[Excerpts from a dataset]
----

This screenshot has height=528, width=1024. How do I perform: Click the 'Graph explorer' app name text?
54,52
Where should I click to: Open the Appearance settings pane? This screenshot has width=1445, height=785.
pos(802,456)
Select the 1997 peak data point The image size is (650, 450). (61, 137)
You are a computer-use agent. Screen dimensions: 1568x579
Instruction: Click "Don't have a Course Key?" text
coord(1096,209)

----

What to work on: Print the data in full. Match it exactly.

The answer:
This screenshot has height=528, width=1024. How do I perform: Click the 'Graph explorer' app name text?
54,52
Where should I click to: Open the Appearance settings pane? This screenshot has width=1445, height=785.
pos(802,456)
Select the 1997 peak data point The image size is (650, 450). (61, 137)
You are a computer-use agent. Screen dimensions: 1568x579
Instruction: Click "Don't have a Course Key?" text
coord(1096,209)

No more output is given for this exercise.